Com curadoria de Marc Pottier e conceito de Fernando Canalli, o projeto reúne obras de Gustavo Utrabo, Tom Lisboa, Kulykirida Menihaku, Sonia Dias, Denise Milan e Alexandre Vogler, criadas especialmente para o local. As intervenções estabelecem um diálogo entre arte contemporânea e as formações rochosas milenares do parque, conhecidas por suas silhuetas singulares — como a taça, a esfinge e a tartaruga — que há séculos alimentam lendas e narrativas simbólicas.
Criado em 2024, o “MON sem Paredes” nasceu com a proposta de ocupar os jardins do museu com obras interativas, aproximando o público da arte. Agora, ao chegar a Vila Velha, o projeto amplia sua dimensão territorial e reafirma o compromisso do Governo do Paraná em integrar cultura, patrimônio natural e acesso democrático à arte. A proposta também dialoga com debates contemporâneos sobre bem-estar, reconhecendo o impacto positivo da experiência artística na saúde mental e na construção de pertencimento.

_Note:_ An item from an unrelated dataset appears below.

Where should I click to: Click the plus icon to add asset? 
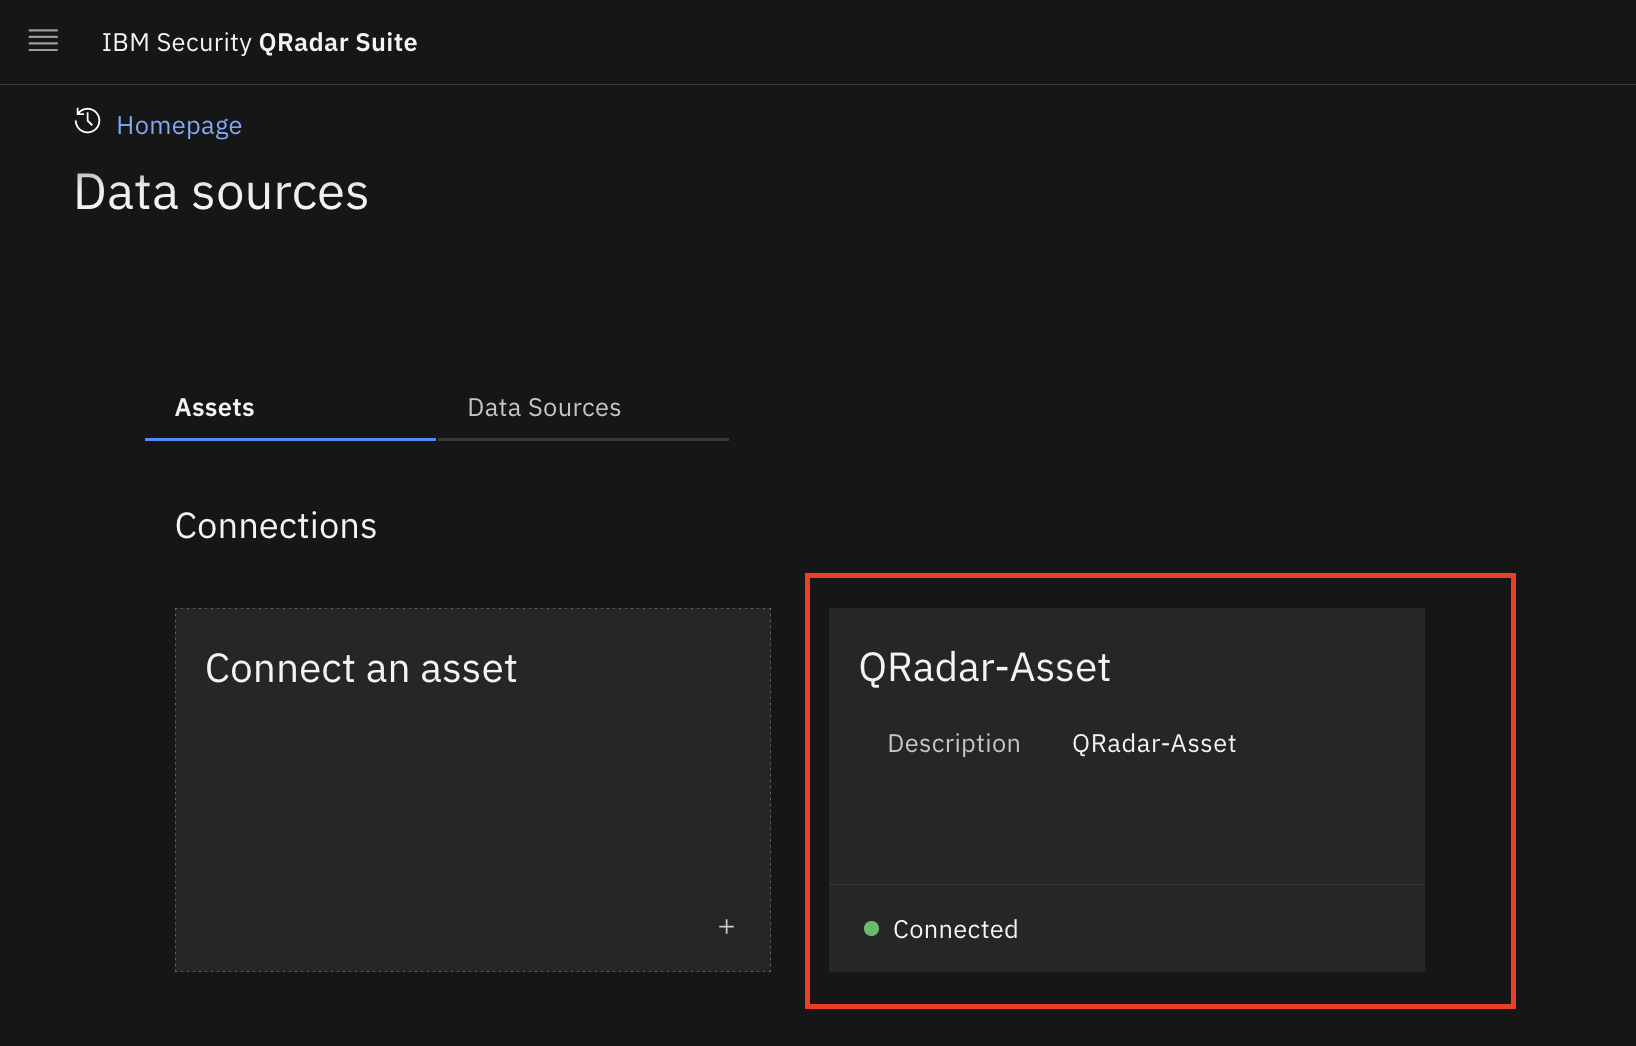726,927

Considerado uma das mais importantes unidades de conservação ambiental do Brasil, o Parque Vila Velha torna-se, assim, palco de uma experiência que une natureza, história e criação contemporânea. Entre arenitos milenares e intervenções site specific, a paisagem ganha novas camadas de leitura — transformando o espaço natural em uma galeria viva, onde arte e território se encontram.